Stanford University today announced an 8.4% investment return in its Merged Pool, net of all external and internal costs and fees, for the year ending June 30, 2024. The Merged Pool is the principal investment vehicle for the university’s endowment.
Stanford’s performance trailed the 10.1% median return for U.S. college and university endowments for the year, as preliminarily reported by Cambridge Associates. A typical “70/30” passive portfolio of global stocks and high-quality U.S. bonds returned 13.5% over the same period.
Stanford’s five- and 10-year net annualized investment performance of 9.9% and 8.6%, respectively, compares with the median college and university endowment return of 9.0% and 7.0% over the same time periods. A typical “70/30” passive portfolio returned 7.3% and 6.2% over the last five and 10 years, respectively.
“As was the case last year, strong results in publicly traded securities were diluted by weaker performance in non-marketable asset classes, including private equity,” said Robert Wallace, chief executive officer of Stanford Management Company. “While private asset classes have detracted from recent performance, they have enhanced our results over longer periods and are likely to continue to do so in the coming decade.”
The value of the Merged Pool was $42.8 billion as of June 30, 2024. The fund also includes capital reserves of Stanford Health Care and Stanford Medicine Children’s Health, along with other long-term funds.
The value of the university’s endowment, which includes approximately 75% of the Merged Pool as well as other assets such as real estate, was $37.6 billion on Aug. 31, 2024, the end of its fiscal year. The endowment is intended to sustain university programs over the long term, and a payout each year provides critical support for current operations.

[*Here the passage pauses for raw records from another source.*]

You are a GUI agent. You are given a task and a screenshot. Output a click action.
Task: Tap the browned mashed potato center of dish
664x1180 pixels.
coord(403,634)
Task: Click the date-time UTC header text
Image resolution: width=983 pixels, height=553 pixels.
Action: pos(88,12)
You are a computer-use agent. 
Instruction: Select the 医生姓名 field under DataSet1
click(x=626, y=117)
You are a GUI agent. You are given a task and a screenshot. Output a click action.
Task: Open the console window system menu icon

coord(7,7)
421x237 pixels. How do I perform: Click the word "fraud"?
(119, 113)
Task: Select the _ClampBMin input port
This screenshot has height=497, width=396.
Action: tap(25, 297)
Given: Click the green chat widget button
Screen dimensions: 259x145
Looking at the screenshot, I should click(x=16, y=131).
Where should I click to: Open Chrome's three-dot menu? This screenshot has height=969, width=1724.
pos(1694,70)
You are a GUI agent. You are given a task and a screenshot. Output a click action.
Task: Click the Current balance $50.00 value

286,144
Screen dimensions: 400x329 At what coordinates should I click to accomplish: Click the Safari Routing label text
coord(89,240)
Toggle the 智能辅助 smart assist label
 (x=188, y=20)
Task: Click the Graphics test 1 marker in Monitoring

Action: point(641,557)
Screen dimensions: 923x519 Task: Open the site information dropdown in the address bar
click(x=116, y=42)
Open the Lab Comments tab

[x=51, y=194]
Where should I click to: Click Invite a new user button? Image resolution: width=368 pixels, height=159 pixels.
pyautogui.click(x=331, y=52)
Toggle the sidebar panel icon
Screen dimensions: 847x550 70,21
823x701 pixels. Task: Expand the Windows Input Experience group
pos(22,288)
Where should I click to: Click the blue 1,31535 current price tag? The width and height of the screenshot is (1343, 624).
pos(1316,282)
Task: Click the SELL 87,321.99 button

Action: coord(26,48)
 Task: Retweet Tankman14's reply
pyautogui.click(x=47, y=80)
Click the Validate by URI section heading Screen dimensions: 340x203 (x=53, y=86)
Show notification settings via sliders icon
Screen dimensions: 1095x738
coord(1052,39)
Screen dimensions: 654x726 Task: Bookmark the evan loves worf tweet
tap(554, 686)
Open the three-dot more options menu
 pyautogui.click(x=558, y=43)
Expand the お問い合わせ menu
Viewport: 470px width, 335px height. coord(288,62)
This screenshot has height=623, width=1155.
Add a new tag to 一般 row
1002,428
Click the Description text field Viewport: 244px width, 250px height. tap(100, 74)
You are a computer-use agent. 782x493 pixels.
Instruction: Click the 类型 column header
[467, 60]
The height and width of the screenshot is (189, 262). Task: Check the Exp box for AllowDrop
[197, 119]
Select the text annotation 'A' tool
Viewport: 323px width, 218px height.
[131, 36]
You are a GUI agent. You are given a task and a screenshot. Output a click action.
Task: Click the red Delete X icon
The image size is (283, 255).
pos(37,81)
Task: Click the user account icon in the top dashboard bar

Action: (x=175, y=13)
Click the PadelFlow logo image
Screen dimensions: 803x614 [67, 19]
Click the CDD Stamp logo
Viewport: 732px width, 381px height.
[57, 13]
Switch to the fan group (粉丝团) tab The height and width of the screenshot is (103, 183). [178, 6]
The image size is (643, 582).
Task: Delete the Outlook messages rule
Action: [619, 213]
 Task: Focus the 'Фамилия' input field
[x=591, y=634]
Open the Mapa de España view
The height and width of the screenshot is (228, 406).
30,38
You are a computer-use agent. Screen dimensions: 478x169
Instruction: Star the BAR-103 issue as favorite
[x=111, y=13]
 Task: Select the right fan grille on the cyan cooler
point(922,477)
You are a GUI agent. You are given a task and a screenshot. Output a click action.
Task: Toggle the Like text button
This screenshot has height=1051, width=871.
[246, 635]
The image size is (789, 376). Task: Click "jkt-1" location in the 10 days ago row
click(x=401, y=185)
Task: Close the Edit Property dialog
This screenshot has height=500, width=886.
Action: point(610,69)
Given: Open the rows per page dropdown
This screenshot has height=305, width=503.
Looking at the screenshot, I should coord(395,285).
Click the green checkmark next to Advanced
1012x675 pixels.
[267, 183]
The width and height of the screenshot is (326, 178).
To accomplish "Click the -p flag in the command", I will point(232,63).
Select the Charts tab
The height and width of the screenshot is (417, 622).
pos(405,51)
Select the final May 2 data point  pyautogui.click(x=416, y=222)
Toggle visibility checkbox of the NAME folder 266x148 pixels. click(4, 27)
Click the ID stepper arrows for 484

In fiscal year 2024, the endowment disbursed $1.8 billion to support vital academic programs and financial aid. Payout from the endowment funded over 21% of the university’s 2024 operating expenses. For fiscal year 2025, payout from the endowment is budgeted at $1.9 billion. Over time, the endowment must grow at least in line with inflation plus annual disbursements to maintain its purchasing power and support the university’s and donors’ commitment to students, faculty, and projects for decades to come.
The endowment includes more than 8,100 funds established by philanthropic donors over the years and designated for specific purposes. They support student scholarships and also advance particular fields of study through professorships, fellowships, and research funds.
Stanford Management Company invests the endowment and other financial assets to provide long-term support to the university. Careful stewardship of endowed funds helps ensure that important resources, including financial aid, are available for present and future generations of students, faculty, staff, and patients.
Stanford Management Company invests capital in accordance with its Ethical Investment Framework and strives to work with the most capable partners pursuing disciplined, long-term investment in the U.S. and across the world.